From: http://feeds.foxnews.com/~r/foxnews/world/~3/VP-2KoNRC88/

French hearing on contested Hopi artifacts auction

A French judge will decide Friday whether to let a Paris auction house sell dozens of items central to an Arizona tribe’s religious practices.

A lawyer for the Hopi Tribe and the association Survival International argued at a hearing Thursday against the auction of the kachina masks, urging the court to suspend it so that their origin can be determined.

The judge said a ruling will come down Friday midday, just before the sale is scheduled to begin.

The Hopi Tribe contends the items were stolen and has asked the auction house, Neret-Minet Tessier & Sarrou, to prove otherwise. The items are considered communal property of the Hopi Tribe.

The auction house’s lawyer argued that the items are cultural artifacts that have been bought and sold several times.

From: http://feeds.foxnews.com/~r/foxnews/world/~3/oPRz8Q_zqnU/

Paris judge sets hearing on auction of Hopi items

A judge in Paris is holding a hearing Thursday on the auction of dozens of items central to an Arizona tribe’s religious practices.

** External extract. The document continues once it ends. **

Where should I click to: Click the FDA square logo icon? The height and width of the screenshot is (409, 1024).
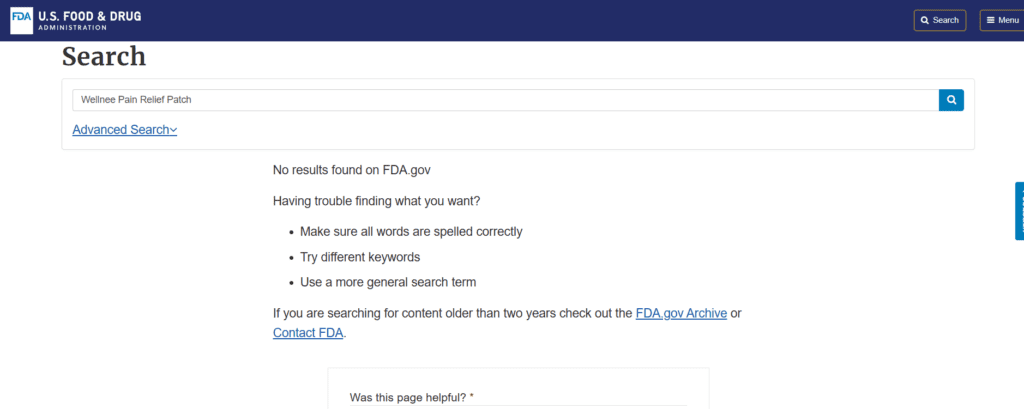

Neret-Minet Tessier & Sarrou plans to sell the collection Friday that it describes as 70 kachina masks of the Hopi Indians, although some of the items are labeled as coming from New Mexico pueblos.

The Hopi Tribe contends the items were stolen and has asked the auction house to prove otherwise through certificates of ownership or some chain of title. The items are considered communal property of the Hopi Tribe, and its chairman said no one other than a Hopi has the right to possess them.

The non-profit organization, Survival International, took up the Hopi’s cause this week with a lawyer filing a motion in a Paris court to suspend the auction so that the origin of the items could be determined. The Hopi consider the kachinas living beings that emerge from the earth and sky to connect people to the spiritual world and their ancestors.

“Given the importance of these ceremonial objects to Hopi religion, you can understand why Hopis regard this or any sale as sacrilege, and why they regard an auction not as homage but as a desecration to our religion,” Hopi Chairman Le Roy Shingoitewa said.

The auction house didn’t respond to a request for comment this week from The Associated Press.

The Hopi Tribe said it believes the items that date back to the late 19th century and early 20th century were taken from the northern Arizona reservation in the 1930s and 1940s, possibly by a French citizen who was visiting. Curiosity about one of the oldest indigenous tribes in the United States led collectors and researchers to the reservation in search of religious and ceremonial items and details about the culture and traditions, Hopi archaeologists say.

“In the United States, people went to lengths to come to Hopi to get any type of religious items because maybe they saw a benefit down the road for them financially,” said Lloyd Masayumptewa, a Hopi from the village of Oraibi who studies archaeology. “Even our ancestral homes throughout the Southwest, people are still looting ancient sites and making a living out of it. The black market is huge for anything prehistoric.”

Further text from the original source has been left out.